··· Data shown ···
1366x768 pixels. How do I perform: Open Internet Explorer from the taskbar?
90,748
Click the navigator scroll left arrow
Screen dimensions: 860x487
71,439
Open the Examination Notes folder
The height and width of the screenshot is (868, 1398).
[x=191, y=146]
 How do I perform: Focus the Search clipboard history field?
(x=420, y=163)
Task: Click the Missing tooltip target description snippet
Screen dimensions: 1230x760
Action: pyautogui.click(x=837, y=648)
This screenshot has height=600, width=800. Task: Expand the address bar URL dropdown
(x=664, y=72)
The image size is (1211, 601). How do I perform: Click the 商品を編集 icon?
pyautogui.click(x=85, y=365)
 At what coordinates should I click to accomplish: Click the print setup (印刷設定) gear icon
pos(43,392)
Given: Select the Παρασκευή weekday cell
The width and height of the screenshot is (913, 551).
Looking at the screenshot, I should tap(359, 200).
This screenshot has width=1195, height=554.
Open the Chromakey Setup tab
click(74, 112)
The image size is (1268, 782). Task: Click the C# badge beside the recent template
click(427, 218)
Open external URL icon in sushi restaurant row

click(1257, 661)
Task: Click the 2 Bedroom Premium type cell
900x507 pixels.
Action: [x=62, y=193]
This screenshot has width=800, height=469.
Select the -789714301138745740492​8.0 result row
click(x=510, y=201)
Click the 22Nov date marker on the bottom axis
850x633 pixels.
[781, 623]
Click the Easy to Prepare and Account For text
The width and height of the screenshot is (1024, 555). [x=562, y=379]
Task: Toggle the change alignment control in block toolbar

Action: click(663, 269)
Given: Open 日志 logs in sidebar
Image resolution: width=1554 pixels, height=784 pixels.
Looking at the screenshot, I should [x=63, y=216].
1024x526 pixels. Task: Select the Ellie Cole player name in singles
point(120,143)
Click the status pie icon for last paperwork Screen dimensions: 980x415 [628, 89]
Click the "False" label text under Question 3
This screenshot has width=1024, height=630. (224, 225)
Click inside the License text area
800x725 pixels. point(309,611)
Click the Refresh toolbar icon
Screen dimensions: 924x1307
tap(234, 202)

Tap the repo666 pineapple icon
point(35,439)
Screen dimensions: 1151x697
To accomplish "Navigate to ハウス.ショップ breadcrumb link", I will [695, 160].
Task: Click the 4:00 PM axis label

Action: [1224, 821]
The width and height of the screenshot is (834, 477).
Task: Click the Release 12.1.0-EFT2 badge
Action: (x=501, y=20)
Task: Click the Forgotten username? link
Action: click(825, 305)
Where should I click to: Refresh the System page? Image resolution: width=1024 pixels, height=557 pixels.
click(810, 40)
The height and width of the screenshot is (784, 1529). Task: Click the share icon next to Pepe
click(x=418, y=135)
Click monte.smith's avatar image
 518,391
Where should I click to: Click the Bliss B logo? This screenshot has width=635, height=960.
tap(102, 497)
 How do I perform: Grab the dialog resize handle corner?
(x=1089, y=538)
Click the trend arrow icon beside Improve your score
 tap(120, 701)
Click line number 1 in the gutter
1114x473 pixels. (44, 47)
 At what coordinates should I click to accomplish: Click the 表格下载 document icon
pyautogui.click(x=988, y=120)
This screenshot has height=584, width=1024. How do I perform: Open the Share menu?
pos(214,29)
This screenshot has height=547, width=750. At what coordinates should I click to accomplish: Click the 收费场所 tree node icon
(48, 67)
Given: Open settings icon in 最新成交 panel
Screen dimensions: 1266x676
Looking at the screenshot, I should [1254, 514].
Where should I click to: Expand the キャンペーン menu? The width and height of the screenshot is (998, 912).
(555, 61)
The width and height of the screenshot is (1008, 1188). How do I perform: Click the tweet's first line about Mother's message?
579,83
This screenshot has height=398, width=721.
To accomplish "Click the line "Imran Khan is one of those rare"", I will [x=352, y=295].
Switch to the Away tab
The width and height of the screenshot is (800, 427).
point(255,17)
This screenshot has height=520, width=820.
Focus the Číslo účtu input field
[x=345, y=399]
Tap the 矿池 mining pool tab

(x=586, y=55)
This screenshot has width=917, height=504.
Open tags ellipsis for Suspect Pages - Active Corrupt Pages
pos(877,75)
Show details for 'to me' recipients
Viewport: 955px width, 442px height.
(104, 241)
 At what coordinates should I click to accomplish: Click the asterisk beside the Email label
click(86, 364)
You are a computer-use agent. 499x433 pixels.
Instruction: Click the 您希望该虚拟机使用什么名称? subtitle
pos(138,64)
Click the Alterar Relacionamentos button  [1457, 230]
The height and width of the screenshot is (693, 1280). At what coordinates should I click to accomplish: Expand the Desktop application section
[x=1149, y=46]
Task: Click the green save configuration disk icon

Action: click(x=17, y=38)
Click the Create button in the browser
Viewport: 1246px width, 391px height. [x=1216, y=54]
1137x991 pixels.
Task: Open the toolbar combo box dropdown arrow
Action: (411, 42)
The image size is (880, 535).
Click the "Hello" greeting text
···
◆ Description of the task:
Please return every line of the records that contains the word "cell".

◆ Response:
Given: Select the Παρασκευή weekday cell
Task: Click the 2 Bedroom Premium type cell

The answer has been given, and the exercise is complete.